Professor Nash said: “Results indicate that the region was affected by severe or multi-year drought on eight occasions (1836-38, 1861-63, 1865-66, 1868-70, 1876-79, 1883-85, 1886-90 and 1895-1900). Six wetter than average periods were also identified (1847-49, 1854-57, 1863-65, 1879-81, 1890-91 and 1892-94). The timing of these events agrees well with independent reconstructions of nineteenth century rainfall for other parts of southern Africa, suggesting subcontinental scale variability.
"The timing of droughts shows a strong relationship with El Niño events, particularly during the latter half of the nineteenth century. Drought events were particularly severe during the rainy season immediately following an El Niño event."
Professor Nash said combining the results of this study with other annually-resolved records of past climate from southern Africa and surrounding oceans shows that mean summer rainfall has been declining progressively over the subcontinent for the last 200 years.

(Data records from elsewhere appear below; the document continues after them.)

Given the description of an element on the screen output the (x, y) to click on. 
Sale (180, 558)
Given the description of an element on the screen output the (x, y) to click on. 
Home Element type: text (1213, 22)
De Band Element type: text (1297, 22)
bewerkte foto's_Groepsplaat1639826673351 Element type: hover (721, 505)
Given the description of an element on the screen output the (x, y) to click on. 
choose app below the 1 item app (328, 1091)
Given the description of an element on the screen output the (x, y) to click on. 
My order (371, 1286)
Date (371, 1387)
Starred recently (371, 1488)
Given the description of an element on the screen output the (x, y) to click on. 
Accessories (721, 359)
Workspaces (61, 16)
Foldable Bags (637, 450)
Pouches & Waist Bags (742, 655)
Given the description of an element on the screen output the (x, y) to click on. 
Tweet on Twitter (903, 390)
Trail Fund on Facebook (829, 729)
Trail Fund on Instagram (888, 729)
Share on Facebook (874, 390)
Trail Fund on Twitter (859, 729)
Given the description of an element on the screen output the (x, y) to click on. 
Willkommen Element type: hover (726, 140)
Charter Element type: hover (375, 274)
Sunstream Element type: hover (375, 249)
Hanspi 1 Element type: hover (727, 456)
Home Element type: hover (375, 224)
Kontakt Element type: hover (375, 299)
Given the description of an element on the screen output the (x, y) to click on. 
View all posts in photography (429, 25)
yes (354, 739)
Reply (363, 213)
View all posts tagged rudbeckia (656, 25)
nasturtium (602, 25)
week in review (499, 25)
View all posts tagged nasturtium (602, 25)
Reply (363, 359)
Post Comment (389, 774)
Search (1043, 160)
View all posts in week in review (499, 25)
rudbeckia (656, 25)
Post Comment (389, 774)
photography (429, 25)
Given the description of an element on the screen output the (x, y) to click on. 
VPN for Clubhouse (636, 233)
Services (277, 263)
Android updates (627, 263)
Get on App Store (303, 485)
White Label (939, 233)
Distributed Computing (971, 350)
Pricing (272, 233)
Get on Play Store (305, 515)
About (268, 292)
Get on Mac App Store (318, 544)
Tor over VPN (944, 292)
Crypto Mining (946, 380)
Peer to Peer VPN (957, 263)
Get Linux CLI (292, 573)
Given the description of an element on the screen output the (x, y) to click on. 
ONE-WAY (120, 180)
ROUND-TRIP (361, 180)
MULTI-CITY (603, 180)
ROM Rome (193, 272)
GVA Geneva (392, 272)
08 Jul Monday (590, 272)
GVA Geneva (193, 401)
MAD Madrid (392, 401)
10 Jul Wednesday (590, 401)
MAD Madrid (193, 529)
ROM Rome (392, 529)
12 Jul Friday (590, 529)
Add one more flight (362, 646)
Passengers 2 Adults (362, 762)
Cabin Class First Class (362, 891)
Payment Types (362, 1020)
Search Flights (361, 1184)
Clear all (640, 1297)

“We knew from our previous research that historical documents held huge potential for reconstructing the climate of the past. What we never expected was the level of detail we would find in materials from KwaZulu-Natal. From newspapers such as the Natal Witness we could build up an almost weekly picture of the weather from across the region.
"Our work not only identifies rainfall variability in KwaZulu-Natal but also confirms that the link between El Niño and drought in southern Africa is long-standing."
The research, funded by the Leverhulme Trust, was conducted in collaboration with the University of Nottingham, Hedmark University College (Norway), King’s College London and the University of Sussex.